I spend a good 15-20 minutes just on walking and trotting to make sure my boy is nice and warm before we do anything else. A vet told me once that a long warm up goes a long to keeping horses sound as they get older. I took it to heart and I don't skimp on my warm ups anymore.


----------



## kitten_Val (Apr 25, 2007)

I think warm-up is very important, however I don't see anything terribly wrong with adding canter transition here and there into warm-up (not just trotting).


----------



## BubblesBlue (Jun 29, 2010)

By the sounds of it, you are going to not well run things... I live in a completely western area. That sounds like the worst of western riding to the extreme.

Everyone, everywhere I go, trots their horses to warm them u. Not just trotting, but they do trot to keep the horse limber. 

Trotting is very important in a warm up because when a horse is long trotting, they can extend their muscles and thus not have shortened muscles that tear when all bunched up. I have talked to a bunch of vets who have told me long trotting for a horse does amazing things. My horse got lame from a ligament tear and the vet told us to trot her and not lope her for 2 months and then we could start loping her... She is doing perfectly fine now and has healed great, taking me to place 7th in state in Barrel racing.

*And please, please, don't try to think that all Barrel racing and roping is like this. D: Come to a professional rodeo before you start judging western riders.*


----------



## bsms (Dec 31, 2010)

Good point. A wild horse never bolts away from a predator without first warming up with 10 minutes of trotting...

http://www.webmd.com/fitness-exercise/news/20110217/stretch-before-running-new-twist-on-old-debate


----------



## BubblesBlue (Jun 29, 2010)

• ENTRIES SUPPLIED:
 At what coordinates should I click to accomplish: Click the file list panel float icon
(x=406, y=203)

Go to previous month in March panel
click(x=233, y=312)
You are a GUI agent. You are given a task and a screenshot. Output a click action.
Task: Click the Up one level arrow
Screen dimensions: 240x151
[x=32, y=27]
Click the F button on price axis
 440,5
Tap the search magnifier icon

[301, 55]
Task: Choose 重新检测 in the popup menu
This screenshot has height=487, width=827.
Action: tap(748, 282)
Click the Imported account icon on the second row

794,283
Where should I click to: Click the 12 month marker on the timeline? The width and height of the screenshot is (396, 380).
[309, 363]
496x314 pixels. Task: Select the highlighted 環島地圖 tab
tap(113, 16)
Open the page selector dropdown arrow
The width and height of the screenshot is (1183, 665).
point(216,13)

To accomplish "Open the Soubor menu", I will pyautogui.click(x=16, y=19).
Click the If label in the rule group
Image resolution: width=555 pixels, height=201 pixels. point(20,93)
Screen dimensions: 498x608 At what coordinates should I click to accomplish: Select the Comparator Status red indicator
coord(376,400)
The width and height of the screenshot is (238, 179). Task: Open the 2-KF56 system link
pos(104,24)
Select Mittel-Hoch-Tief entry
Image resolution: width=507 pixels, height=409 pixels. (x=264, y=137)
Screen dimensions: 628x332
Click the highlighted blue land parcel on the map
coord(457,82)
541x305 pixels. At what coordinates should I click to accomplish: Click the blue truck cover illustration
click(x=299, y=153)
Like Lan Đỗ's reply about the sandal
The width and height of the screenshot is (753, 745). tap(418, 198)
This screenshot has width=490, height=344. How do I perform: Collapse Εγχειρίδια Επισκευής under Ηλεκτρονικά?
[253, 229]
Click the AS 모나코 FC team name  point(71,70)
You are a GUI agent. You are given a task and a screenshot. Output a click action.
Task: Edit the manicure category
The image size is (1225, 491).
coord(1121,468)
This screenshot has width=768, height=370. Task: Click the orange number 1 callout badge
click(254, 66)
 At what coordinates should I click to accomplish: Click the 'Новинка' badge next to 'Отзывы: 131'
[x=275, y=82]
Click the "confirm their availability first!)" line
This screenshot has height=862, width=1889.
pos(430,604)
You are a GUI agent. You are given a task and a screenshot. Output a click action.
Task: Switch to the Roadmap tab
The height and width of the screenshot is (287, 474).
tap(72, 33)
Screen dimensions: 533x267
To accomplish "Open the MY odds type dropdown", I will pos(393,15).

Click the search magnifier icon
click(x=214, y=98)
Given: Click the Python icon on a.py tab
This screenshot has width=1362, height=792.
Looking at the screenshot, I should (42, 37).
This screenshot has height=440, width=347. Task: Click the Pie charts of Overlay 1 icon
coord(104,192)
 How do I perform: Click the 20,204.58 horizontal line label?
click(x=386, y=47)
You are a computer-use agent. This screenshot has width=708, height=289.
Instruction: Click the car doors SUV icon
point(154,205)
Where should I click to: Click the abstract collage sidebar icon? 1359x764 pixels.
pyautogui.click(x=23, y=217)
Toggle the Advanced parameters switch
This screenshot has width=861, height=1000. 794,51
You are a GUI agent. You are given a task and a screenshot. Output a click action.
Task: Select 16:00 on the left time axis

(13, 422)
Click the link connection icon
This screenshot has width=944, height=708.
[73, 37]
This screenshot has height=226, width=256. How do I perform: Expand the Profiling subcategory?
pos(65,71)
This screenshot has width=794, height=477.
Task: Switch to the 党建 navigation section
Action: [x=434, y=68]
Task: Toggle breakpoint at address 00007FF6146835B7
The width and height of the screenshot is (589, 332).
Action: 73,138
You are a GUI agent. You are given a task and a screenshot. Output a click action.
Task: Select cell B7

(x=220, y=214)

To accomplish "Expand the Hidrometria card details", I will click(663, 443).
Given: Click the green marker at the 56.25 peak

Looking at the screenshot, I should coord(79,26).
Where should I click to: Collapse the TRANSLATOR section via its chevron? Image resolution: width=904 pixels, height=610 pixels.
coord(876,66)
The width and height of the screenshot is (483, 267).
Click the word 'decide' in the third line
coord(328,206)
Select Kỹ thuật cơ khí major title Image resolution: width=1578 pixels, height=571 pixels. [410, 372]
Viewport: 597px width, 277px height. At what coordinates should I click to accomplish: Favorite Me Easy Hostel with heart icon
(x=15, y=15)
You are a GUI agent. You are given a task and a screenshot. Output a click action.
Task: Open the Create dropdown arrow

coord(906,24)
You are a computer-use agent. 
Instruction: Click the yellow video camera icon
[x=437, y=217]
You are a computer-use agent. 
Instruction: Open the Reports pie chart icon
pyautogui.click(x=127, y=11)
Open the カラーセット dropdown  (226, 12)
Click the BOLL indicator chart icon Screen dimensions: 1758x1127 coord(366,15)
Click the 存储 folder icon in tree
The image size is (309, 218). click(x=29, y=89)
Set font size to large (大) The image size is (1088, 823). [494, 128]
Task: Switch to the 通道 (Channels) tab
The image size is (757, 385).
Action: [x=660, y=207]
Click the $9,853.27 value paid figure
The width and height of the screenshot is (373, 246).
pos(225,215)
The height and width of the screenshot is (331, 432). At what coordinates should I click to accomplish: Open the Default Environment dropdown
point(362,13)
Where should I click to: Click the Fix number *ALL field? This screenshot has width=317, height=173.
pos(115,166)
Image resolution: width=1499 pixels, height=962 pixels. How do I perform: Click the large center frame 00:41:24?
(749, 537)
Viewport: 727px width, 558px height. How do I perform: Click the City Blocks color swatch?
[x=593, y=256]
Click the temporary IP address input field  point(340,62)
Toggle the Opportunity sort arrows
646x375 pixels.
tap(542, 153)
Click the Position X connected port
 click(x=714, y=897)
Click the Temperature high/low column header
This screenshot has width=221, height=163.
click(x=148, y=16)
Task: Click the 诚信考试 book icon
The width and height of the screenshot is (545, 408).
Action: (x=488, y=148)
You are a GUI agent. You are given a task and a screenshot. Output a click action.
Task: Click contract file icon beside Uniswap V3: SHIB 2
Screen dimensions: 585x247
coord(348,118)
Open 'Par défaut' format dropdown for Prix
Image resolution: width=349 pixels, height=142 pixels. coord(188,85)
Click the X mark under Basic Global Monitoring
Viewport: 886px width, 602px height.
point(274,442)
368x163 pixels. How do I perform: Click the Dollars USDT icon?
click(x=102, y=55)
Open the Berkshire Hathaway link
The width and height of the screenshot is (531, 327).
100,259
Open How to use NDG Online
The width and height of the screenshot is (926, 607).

• STATED GOAL 1: From the forum thread on warming up horses, list each username that appears in a post header, once each, with the date shown beside it.
• STATED GOAL 2:
Answer from the forum thread on warming up horses:
(a) How many minutes does the opening post say is spent walking and trotting before anything else?
(b) For how long did the vet say to trot the lame horse and not lope her?
(c) What place in state in Barrel racing does BubblesBlue report?
• STATED GOAL 3: Carry on the forum thread on warming up horses from its final header by writing the post that follows it.

• REPLY 1:
kitten_Val (Apr 25, 2007)
BubblesBlue (Jun 29, 2010)
bsms (Dec 31, 2010)

• REPLY 2:
(a) 15-20 minutes
(b) 2 months
(c) 7th

• REPLY 3:
I don't get your point, bsms. That article is based on humans, not horses... Plus, the things horses are asked to do in events, horses are not built to do. HOrses are built to run away, so their bodies can withstand it more. However, horses are not built to get down and turn sharply around barrels... So therefore, we have to do everything we can to keep them from getting hurt.


----------



## TrojanCowgirl (Jun 1, 2012)

bsms, I too am confused. Also, a wild horse would run thru a fence to save his life, it doesn't mean we shouldn't worry about running our horses thru fences.


----------



## bsms (Dec 31, 2010)

Yes, it is based on humans - and we have large studies done with humans. I doubt anyone has studied 2700+ horses and their performance and injury rates based on their warm-up practices.

I'd bet there is no significant improvement from 'warming up a horse' vs not warming up, and no significant difference in injury rates. However, with horses, all we'll ever see is likely to be anecdotal evidence.

I've been jogging now for 40 years. I've had people swear that stretching and warming-up are critical to prevent injury, but I've had almost no injuries while jogging/running - and I don't stretch. I will try to walk around a bit before trying any sprints...


----------



## bsms (Dec 31, 2010)

I doubt a wild horse would NOT run thru a fence if he first warmed up with 10 minutes of trotting. Now I'M confused...


----------



## BubblesBlue (Jun 29, 2010)

Well I hope that one day you don't get hurt one day from not stretching. From personal experience, I have gotten a pulled muscle from running because I did not properly stretch.
So, it is our own choice to do it to yourself.
However, I do believe the smart thing to do is to stretch. And since horses depend on their muscles so much more than us, I say stretching is a must.


----------



## chandra1313 (Jul 12, 2011)

I love trotting, I'd much rather trot then canter. I don't know if it is important so I won't comment on that, maybe the people there just don't know how comfortable sitting the trot can be once you get it down. I admire the riders who trot and the butt barely lifts out of the saddle.


----------



## bsms (Dec 31, 2010)

BubblesBlue said:


> ...HOrses are built to run away, so their bodies can withstand it more. However, horses are not built to get down and turn sharply around barrels... So therefore, we have to do everything we can to keep them from getting hurt.


When a horse runs away in the wild, is there always a path?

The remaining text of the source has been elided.